Pirelli begins tyre testing, Donington Park reopens, more circuit news, Spa expecting financial problems
Pirelli begins tyre testing
Italian tyre manufacturer Pirelli, who won the contract to supply tyres for the FIA Formula One World Championship from 2011 onwards, has begun testing with German Mercedes reserve driver Nick Heidfeld behind the wheel of the 2009 Toyota TF 109. Pirelli started testing today at the circuit of Mugello in Italy. Toyota is not just supplying the car for the test team, but will also provide technical and logistical assistance, and will process and analyze the data from the car before it is relayed to Pirelli, however, they will not be involved in the tyre development program itself. Pirelli chose to work with Toyota after a recommendation from the FOTA (Formula One Teams' Association), the TF 109 is currently the only available car with contemporary technology for testing, and more important, Toyota has no current interests in Formula One anymore.

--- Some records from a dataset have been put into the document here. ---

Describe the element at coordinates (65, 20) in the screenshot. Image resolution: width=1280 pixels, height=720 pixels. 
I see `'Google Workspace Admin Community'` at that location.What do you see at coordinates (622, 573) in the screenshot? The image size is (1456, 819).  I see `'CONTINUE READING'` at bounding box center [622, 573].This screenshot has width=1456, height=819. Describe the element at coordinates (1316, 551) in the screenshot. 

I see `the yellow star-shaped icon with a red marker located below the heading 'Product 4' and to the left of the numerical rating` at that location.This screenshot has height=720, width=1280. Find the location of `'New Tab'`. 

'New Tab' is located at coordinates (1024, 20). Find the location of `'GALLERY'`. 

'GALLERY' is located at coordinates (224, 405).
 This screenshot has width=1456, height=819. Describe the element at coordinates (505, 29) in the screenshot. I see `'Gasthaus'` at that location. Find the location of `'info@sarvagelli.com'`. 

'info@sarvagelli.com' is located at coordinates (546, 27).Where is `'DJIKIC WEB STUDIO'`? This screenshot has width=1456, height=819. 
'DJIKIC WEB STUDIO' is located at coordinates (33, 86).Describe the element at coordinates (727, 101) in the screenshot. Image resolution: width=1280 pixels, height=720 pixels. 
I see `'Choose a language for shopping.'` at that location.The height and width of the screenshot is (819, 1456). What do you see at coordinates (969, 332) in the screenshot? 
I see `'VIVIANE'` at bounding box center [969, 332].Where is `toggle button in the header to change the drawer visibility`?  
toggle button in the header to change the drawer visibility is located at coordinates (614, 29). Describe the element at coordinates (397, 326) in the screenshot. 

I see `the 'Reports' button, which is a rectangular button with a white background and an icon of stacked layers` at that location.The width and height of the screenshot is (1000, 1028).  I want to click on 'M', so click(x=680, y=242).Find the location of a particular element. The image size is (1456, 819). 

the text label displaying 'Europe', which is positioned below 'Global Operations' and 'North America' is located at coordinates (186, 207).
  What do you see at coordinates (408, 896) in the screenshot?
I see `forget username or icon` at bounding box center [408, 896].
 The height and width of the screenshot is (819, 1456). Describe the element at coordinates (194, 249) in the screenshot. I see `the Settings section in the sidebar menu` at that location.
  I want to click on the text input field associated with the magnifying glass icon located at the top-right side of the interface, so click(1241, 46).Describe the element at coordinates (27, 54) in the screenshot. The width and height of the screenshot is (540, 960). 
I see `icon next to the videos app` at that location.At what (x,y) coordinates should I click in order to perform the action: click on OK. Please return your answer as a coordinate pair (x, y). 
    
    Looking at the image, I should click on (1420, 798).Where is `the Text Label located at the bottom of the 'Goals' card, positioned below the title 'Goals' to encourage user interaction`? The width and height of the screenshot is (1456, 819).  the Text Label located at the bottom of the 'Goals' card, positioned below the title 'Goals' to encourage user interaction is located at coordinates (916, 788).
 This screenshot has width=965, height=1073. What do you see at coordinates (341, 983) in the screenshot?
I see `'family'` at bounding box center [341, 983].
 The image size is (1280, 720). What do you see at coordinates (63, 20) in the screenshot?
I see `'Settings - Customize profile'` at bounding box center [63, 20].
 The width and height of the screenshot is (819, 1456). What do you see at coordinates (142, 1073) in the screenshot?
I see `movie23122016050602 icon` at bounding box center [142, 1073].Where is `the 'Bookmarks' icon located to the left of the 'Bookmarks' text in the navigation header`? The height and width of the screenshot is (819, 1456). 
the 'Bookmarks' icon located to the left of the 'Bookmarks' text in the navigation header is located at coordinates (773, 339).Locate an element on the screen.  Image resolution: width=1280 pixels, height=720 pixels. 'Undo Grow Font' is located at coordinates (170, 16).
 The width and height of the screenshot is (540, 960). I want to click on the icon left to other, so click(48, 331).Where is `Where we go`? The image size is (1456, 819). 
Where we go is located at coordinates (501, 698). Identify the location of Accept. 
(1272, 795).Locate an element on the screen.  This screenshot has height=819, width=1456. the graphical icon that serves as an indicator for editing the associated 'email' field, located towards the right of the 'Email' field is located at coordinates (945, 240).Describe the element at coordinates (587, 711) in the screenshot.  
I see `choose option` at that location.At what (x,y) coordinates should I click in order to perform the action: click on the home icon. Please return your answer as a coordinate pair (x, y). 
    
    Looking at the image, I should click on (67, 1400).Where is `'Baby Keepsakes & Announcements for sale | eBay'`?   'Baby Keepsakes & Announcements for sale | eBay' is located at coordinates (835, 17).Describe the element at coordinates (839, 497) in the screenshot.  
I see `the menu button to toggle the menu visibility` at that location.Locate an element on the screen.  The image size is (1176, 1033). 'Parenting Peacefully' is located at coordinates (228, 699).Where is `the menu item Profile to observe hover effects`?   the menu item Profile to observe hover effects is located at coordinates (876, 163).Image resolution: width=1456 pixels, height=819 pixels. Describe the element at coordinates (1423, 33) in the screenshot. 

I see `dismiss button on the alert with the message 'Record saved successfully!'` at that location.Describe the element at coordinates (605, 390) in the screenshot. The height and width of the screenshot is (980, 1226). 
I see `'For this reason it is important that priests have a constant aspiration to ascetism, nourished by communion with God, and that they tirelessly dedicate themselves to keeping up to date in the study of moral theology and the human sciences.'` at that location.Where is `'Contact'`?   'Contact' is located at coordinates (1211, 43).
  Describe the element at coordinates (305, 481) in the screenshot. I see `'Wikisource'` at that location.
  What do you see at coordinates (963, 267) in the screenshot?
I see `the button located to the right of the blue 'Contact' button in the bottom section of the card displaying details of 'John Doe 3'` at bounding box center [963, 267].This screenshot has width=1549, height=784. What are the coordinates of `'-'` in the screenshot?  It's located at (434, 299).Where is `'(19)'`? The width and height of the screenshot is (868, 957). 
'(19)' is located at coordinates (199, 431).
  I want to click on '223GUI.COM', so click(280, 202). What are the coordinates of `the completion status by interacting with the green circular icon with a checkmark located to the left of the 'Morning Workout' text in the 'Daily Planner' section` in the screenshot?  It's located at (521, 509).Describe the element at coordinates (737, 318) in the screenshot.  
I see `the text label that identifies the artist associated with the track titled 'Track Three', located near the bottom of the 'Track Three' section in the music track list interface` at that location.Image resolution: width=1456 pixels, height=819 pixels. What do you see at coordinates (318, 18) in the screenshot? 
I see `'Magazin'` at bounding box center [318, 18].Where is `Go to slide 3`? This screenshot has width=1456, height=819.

Mercedes GP confirmed they have released Heidfeld from his contract, Ross Brawn about Heidfeld, "Nick is an extremely experienced driver and we are confident that his racing knowledge and technical feedback will prove extremely useful to Pirelli and therefore of benefit to the sport as a whole." Heidfeld, who on Monday became the proud father of newborn son Justus, about his test role, "It's a great privilege for me to join Pirelli in order to carry out this vital work and I am very grateful to Mercedes GP for releasing me from my contract to take on this role. Through the experience I have built up over the years, I'm confident that I will be able to provide Pirelli with some important feedback regarding the development of next year's tyres."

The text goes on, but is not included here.